Teaching to Think

whitten by Christine K. Wilson photos: Santiago Albert Pons

Socrates once said “I cannot teach anybody anything, I can only make them think.” Teaching someone how to think instead of what to think is the hallmark of a good education. A student who thinks is capable of analyzing, of making decisions, and forming opinions—skills badly needed in today’s world. Fortunately for La Antigua, several teachers are following Socrates’ path. They are among more than 40 teachers from 13 public schools and organizations who have completed the workshop. “Reading and Writing for Critical Thinking” (RWCT) recently held at the Cooperación Española.

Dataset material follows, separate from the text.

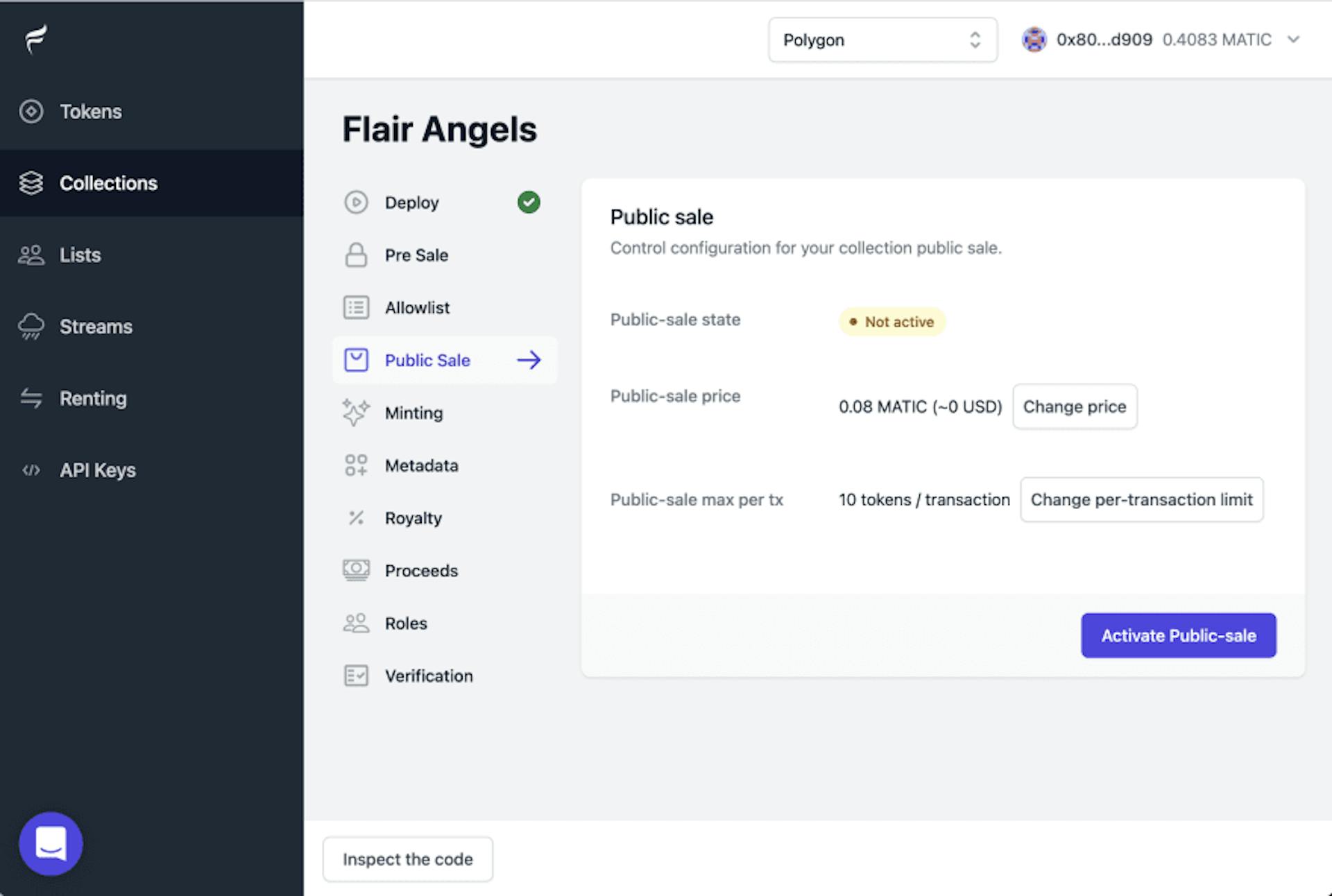
Task: Click the API Keys sidebar icon
Action: tap(31, 469)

The workshops, held monthly for six months, provide teachers with strategies on how to help students incorporate logic to read carefully, discuss analytically and write clearly. Using this method, the children are first asked to consider their assumptions on a certain subject, then to research it thoroughly and finally to reflect on what they have learned and how to apply it. These extra steps go beyond the typical read-and-memorize approach used in most local schools. As Patty Rosales, workshop trainer explains, integrating the RWCT strategies “is the beginning of a deeper and more analytical learning.”

On a recent day, the laughs can be heard down the entire length of the corridors of the Cooperación Española. At the RWCT workshop, teachers are presenting a cartoon of their own creation to illustrate what they have read. The cartoon provides more than just a good laugh, it is a way to summarize and express opinions. Strategies like incorporating cartoons, games and current events in the classroom are some of the methods that teachers use to help their students take ownership of their learning. As Elix Estrada, from the Familia de Esperanza project, points out, “When I integrate activities in the classroom, the children not only enjoy it more but also learn more.”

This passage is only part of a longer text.